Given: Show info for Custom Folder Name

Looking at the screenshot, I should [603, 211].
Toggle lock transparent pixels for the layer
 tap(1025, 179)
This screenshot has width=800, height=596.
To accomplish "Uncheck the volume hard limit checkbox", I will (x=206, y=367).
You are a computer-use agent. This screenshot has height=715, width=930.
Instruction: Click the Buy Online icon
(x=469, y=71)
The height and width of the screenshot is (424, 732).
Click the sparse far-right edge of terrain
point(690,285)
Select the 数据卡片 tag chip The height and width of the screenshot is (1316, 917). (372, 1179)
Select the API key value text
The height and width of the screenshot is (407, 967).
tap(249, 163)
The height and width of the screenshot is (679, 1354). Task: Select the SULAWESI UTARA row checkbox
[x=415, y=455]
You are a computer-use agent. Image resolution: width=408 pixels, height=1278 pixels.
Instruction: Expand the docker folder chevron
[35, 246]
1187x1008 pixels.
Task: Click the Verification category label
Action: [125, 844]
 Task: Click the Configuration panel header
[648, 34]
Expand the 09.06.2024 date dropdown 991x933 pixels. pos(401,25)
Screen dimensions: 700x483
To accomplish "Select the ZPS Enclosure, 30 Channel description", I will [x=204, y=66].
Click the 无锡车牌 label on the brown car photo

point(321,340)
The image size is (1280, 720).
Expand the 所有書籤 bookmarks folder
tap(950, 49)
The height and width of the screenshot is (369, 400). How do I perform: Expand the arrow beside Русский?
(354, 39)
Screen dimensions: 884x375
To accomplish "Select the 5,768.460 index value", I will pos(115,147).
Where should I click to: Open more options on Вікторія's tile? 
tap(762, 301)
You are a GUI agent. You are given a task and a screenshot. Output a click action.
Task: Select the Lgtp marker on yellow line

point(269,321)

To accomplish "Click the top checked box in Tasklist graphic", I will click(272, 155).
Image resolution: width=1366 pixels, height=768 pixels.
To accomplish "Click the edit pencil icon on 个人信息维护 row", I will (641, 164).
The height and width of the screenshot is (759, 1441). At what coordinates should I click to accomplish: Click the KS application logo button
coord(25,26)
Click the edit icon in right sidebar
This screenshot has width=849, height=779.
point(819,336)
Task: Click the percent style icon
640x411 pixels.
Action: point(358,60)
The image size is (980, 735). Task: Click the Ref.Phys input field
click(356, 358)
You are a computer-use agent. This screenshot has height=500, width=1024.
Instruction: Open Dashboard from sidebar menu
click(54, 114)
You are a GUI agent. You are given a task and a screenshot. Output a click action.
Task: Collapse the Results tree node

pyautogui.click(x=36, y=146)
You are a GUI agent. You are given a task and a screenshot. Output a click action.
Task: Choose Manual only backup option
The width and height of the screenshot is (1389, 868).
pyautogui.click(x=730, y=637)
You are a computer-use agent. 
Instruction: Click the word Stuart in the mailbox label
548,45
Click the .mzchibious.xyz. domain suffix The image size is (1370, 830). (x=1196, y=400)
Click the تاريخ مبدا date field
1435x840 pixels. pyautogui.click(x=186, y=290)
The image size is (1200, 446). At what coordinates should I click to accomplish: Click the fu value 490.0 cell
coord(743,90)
━━━━━━━━
▸ What is required
Exactly how many lines in the listing above contain the word "resolution"? Only the number should be given.

▸ Answer to this exercise
2